* Exercice court *
Répondez à ces questions à partir de la prédication ci-dessous :
1. À quelle date et en quel lieu la prédication a-t-elle été donnée ?
2. Qui assure la musique à l’orgue dans le culte enregistré ?
3. Quels versets sont indiqués pour les « signes » que fait Jésus ?

* Texte de la page *

Faim de Dieu (Jean 6,1-15 et 2 Rois 4,42-44)

Prédication du dimanche 28 juillet 2024 au Chambon-sur-Lignon.

À réécouter dans le culte enregistré au Chambon-sur-Lignon (musique assurée à l’orgue par Guy Henriette Russier).

 

 

Vérité historique ? Qui sait ?

Jésus fait des « signes » (versets 2 et 14). Le signe appelle à chercher une signification.

 

Le miracle pour moi est énigmatique. Mais cette approche scientifique est très matérialiste. Que s’est-il vraiment passé ? Comment retrouver un événement d’il y a deux mille ans ? L’historien se pose de belles questions, mais il ne peut pas y répondre.

 

Et plutôt que d’avancer quelque hypothèse explicative, forcément réductrice, je préfère dire « je ne sais pas ». Qui sait ? À Dieu, tous les possibles. J’aime ce peut-être, qui dit toute la possibilité d’être. La possibilité d’une explication nouvelle à laquelle je n’aurais pas pensé, la surprise, l’explication inconnue. [Le miracle, c’est quand je ne comprends plus rien, et qu’au lieu d’en être vexé, je m’émerveille de voir la puissance de Dieu.]

 

Mais si l’événement ce n’est pas d’avoir mangé du pain, si l’événement c’est Jésus, alors il n’est pas perdu dans un passé inaccessible, il est au présent.

 

Quelle est notre faim aujourd’hui ? Quel est notre pain en ce jour ? Qui nous rassasiera ?

* Éléments *
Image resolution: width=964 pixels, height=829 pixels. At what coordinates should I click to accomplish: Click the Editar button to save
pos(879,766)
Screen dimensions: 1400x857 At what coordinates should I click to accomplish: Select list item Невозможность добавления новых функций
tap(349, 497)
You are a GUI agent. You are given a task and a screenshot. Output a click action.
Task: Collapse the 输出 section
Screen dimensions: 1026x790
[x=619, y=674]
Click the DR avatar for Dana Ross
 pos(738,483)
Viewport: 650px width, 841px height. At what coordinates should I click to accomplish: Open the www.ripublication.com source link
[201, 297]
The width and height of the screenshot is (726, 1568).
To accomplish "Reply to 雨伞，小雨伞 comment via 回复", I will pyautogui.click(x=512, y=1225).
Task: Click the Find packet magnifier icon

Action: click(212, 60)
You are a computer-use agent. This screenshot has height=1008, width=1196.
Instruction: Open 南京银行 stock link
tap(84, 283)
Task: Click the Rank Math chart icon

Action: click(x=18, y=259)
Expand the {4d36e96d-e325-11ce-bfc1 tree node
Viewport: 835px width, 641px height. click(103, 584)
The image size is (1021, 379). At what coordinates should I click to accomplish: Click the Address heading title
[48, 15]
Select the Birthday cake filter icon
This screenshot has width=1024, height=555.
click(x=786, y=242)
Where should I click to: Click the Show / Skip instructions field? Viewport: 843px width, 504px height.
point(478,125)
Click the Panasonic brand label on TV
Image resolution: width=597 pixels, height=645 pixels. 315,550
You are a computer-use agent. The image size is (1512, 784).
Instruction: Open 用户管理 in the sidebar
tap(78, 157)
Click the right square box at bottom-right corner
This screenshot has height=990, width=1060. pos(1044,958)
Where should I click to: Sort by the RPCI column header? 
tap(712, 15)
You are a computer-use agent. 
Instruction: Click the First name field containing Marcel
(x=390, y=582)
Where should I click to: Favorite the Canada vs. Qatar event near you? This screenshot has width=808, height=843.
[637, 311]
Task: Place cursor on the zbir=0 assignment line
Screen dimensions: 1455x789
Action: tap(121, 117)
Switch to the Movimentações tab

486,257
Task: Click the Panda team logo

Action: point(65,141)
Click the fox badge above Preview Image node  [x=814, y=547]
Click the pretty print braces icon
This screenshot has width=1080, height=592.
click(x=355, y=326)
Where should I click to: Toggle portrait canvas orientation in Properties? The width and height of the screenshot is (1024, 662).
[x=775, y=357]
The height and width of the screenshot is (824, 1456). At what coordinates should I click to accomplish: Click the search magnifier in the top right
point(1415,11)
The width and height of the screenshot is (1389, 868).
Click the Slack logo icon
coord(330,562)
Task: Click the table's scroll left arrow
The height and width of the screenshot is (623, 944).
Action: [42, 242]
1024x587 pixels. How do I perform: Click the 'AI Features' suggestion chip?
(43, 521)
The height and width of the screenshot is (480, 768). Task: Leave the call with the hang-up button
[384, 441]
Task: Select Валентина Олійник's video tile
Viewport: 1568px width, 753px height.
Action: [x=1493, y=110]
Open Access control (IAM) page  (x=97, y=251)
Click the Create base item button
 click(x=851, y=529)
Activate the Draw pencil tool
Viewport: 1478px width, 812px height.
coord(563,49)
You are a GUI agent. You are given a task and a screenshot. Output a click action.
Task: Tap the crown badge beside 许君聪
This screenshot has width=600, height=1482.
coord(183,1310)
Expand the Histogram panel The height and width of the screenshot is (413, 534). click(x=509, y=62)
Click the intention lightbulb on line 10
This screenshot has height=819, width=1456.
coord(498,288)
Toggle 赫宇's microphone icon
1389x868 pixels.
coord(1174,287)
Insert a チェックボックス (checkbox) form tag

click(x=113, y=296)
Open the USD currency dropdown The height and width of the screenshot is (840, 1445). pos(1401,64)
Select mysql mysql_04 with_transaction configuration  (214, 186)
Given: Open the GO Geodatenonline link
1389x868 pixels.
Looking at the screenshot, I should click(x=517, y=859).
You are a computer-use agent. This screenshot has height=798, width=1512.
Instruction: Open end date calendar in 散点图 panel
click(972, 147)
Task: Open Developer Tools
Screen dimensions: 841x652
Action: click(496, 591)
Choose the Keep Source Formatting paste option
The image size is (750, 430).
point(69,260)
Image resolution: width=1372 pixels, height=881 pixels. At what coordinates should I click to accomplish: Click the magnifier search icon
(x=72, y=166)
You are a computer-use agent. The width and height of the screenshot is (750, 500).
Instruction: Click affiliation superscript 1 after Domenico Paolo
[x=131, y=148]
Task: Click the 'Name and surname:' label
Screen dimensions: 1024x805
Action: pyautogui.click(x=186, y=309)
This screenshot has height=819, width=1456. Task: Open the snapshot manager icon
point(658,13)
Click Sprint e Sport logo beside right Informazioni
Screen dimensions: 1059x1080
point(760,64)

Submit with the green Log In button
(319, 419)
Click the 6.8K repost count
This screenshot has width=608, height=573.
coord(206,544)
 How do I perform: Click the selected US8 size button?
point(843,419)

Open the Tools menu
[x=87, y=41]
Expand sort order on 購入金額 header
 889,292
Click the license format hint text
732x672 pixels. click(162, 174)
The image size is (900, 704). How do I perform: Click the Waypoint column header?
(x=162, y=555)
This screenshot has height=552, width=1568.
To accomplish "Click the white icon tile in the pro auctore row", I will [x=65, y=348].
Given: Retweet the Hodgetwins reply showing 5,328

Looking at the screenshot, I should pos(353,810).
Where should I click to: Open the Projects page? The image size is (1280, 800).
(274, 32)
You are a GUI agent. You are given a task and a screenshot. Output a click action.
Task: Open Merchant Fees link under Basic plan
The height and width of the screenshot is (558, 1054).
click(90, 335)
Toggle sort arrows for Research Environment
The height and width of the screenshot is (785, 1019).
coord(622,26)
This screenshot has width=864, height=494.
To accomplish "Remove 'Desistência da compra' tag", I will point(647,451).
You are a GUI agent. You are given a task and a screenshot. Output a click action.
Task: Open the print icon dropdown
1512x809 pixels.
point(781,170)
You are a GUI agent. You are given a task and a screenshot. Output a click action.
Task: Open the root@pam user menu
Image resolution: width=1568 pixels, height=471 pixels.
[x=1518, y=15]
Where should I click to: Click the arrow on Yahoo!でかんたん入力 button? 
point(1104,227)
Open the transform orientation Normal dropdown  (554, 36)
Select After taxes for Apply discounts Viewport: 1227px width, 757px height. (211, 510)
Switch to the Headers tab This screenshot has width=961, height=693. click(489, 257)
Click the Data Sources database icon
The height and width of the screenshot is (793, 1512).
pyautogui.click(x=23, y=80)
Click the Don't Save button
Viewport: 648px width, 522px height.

* Corrigé *
1. Le dimanche 28 juillet 2024, au Chambon-sur-Lignon.
2. Guy Henriette Russier.
3. Les versets 2 et 14.